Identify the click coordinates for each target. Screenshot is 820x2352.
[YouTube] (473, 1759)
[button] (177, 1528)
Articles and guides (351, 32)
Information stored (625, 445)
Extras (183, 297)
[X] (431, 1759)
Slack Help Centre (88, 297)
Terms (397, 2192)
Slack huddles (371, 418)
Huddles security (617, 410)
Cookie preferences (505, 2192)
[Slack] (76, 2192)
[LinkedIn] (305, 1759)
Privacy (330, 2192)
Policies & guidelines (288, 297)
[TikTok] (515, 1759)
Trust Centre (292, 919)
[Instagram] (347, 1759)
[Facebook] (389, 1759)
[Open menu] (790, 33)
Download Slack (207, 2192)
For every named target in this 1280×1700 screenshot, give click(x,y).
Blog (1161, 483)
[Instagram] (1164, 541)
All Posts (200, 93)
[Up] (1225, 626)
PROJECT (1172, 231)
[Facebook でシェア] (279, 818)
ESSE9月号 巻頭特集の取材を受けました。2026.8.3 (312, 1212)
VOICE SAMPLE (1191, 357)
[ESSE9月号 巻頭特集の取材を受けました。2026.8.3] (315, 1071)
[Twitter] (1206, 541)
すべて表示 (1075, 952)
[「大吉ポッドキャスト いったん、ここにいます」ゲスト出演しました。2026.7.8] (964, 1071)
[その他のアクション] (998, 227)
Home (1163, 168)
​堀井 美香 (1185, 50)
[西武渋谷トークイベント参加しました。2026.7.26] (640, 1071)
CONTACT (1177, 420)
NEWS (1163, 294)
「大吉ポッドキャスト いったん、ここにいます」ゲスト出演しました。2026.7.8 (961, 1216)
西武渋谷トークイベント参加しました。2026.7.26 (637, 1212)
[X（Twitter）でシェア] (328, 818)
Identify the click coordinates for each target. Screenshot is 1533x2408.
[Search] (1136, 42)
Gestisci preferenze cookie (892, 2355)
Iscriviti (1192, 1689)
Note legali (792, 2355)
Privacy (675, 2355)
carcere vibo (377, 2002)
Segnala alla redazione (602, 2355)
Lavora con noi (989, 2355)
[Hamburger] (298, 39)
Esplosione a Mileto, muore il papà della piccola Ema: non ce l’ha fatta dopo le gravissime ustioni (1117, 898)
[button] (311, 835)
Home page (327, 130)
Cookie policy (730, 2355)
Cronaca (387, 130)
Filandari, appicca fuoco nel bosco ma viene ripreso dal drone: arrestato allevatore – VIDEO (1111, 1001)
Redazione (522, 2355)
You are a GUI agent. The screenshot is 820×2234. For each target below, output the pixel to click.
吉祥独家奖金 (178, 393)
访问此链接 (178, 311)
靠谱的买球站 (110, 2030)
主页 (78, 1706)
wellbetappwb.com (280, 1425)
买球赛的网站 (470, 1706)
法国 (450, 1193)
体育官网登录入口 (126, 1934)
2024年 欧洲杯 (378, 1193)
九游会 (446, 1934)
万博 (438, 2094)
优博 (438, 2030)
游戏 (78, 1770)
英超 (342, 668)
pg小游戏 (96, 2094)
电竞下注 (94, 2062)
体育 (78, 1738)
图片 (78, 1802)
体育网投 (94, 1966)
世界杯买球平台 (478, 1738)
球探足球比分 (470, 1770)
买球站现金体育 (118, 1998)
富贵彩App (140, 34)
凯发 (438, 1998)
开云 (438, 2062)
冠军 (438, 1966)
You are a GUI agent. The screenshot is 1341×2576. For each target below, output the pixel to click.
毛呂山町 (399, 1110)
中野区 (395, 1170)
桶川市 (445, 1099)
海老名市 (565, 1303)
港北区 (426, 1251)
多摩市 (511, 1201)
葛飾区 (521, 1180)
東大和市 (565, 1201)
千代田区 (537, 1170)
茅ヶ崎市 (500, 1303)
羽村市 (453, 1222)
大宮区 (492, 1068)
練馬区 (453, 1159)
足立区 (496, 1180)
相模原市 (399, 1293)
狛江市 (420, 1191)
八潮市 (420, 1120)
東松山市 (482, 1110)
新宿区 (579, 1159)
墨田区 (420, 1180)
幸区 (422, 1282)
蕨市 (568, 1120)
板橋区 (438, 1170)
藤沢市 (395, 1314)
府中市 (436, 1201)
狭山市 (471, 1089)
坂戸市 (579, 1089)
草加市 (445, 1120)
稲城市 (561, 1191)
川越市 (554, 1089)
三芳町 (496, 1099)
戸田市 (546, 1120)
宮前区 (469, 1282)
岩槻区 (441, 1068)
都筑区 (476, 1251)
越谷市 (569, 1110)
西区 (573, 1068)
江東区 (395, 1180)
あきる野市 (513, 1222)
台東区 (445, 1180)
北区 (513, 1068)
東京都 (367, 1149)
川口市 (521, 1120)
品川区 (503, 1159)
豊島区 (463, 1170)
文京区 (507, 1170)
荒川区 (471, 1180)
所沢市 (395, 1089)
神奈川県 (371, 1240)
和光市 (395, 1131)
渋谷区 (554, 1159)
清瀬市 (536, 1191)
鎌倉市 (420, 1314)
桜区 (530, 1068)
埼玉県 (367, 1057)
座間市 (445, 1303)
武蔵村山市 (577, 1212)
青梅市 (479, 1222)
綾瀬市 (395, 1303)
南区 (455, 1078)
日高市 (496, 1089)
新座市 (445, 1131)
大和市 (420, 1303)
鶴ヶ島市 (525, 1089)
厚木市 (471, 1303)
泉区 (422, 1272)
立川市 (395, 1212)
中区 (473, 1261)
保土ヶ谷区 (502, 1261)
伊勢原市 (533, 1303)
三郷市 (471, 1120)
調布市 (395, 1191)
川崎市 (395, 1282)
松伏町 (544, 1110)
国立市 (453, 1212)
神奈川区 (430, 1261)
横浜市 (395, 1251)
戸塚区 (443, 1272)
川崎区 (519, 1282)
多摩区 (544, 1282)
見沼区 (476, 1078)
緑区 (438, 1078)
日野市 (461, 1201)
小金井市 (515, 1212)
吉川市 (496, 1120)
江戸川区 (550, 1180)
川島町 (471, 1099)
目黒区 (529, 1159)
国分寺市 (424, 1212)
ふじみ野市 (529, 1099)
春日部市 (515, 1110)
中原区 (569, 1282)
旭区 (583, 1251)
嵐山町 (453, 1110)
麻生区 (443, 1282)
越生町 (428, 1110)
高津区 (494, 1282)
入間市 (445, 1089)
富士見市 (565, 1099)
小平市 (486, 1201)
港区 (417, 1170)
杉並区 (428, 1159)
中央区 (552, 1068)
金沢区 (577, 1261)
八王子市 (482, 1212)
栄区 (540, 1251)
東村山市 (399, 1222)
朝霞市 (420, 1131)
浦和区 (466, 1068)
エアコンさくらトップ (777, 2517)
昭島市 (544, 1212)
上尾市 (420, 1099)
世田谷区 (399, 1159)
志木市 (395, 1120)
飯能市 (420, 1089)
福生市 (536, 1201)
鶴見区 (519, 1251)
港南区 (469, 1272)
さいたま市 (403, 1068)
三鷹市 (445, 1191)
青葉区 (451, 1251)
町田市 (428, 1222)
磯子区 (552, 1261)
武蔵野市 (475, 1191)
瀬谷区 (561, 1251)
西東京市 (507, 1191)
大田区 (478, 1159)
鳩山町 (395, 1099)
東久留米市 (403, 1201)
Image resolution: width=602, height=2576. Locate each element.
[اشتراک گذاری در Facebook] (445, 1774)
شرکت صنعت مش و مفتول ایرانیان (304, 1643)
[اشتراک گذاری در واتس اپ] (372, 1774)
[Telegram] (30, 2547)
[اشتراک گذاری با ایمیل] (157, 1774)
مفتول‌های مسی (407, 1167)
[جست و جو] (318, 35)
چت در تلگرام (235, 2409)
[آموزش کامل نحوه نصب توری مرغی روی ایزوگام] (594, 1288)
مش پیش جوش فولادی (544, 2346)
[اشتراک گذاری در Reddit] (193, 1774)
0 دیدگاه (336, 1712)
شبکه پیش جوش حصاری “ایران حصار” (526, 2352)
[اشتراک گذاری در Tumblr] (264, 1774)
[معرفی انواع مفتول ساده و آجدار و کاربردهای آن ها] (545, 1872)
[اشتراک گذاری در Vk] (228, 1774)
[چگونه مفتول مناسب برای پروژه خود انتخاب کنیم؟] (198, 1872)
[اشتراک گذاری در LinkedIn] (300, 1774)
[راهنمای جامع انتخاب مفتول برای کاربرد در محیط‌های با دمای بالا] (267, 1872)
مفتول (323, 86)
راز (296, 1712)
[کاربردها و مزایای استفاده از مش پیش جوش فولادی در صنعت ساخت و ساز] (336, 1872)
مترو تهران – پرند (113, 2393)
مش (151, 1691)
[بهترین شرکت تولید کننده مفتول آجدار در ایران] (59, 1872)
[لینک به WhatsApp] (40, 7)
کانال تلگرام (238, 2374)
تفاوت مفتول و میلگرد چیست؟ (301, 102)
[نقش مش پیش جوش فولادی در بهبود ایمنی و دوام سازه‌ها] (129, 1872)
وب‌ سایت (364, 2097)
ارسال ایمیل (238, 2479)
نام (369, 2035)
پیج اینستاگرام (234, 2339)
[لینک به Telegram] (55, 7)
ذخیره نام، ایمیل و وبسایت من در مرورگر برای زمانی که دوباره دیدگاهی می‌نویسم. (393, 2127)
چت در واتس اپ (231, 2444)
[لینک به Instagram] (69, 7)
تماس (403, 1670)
......
All lines from the one containing "国分寺市 (424, 1212)" through the last line of the data, both included, are to be retyped exactly, and no other line belongs in the answer.

国分寺市 (424, 1212)
ふじみ野市 (529, 1099)
春日部市 (515, 1110)
中原区 (569, 1282)
旭区 (583, 1251)
嵐山町 (453, 1110)
麻生区 (443, 1282)
越生町 (428, 1110)
高津区 (494, 1282)
入間市 (445, 1089)
富士見市 (565, 1099)
小平市 (486, 1201)
港区 (417, 1170)
杉並区 (428, 1159)
中央区 (552, 1068)
金沢区 (577, 1261)
八王子市 (482, 1212)
栄区 (540, 1251)
東村山市 (399, 1222)
朝霞市 (420, 1131)
浦和区 (466, 1068)
エアコンさくらトップ (777, 2517)
昭島市 (544, 1212)
上尾市 (420, 1099)
世田谷区 (399, 1159)
志木市 (395, 1120)
飯能市 (420, 1089)
福生市 (536, 1201)
鶴見区 (519, 1251)
港南区 (469, 1272)
さいたま市 (403, 1068)
三鷹市 (445, 1191)
青葉区 (451, 1251)
町田市 (428, 1222)
磯子区 (552, 1261)
武蔵野市 (475, 1191)
瀬谷区 (561, 1251)
西東京市 (507, 1191)
大田区 (478, 1159)
鳩山町 (395, 1099)
東久留米市 (403, 1201)
Image resolution: width=602, height=2576. Locate each element.
[اشتراک گذاری در Facebook] (445, 1774)
شرکت صنعت مش و مفتول ایرانیان (304, 1643)
[اشتراک گذاری در واتس اپ] (372, 1774)
[Telegram] (30, 2547)
[اشتراک گذاری با ایمیل] (157, 1774)
مفتول‌های مسی (407, 1167)
[جست و جو] (318, 35)
چت در تلگرام (235, 2409)
[آموزش کامل نحوه نصب توری مرغی روی ایزوگام] (594, 1288)
مش پیش جوش فولادی (544, 2346)
[اشتراک گذاری در Reddit] (193, 1774)
0 دیدگاه (336, 1712)
شبکه پیش جوش حصاری “ایران حصار” (526, 2352)
[اشتراک گذاری در Tumblr] (264, 1774)
[معرفی انواع مفتول ساده و آجدار و کاربردهای آن ها] (545, 1872)
[اشتراک گذاری در Vk] (228, 1774)
[چگونه مفتول مناسب برای پروژه خود انتخاب کنیم؟] (198, 1872)
[اشتراک گذاری در LinkedIn] (300, 1774)
[راهنمای جامع انتخاب مفتول برای کاربرد در محیط‌های با دمای بالا] (267, 1872)
مفتول (323, 86)
راز (296, 1712)
[کاربردها و مزایای استفاده از مش پیش جوش فولادی در صنعت ساخت و ساز] (336, 1872)
مترو تهران – پرند (113, 2393)
مش (151, 1691)
[بهترین شرکت تولید کننده مفتول آجدار در ایران] (59, 1872)
[لینک به WhatsApp] (40, 7)
کانال تلگرام (238, 2374)
تفاوت مفتول و میلگرد چیست؟ (301, 102)
[نقش مش پیش جوش فولادی در بهبود ایمنی و دوام سازه‌ها] (129, 1872)
وب‌ سایت (364, 2097)
ارسال ایمیل (238, 2479)
نام (369, 2035)
پیج اینستاگرام (234, 2339)
[لینک به Telegram] (55, 7)
ذخیره نام، ایمیل و وبسایت من در مرورگر برای زمانی که دوباره دیدگاهی می‌نویسم. (393, 2127)
چت در واتس اپ (231, 2444)
[لینک به Instagram] (69, 7)
تماس (403, 1670)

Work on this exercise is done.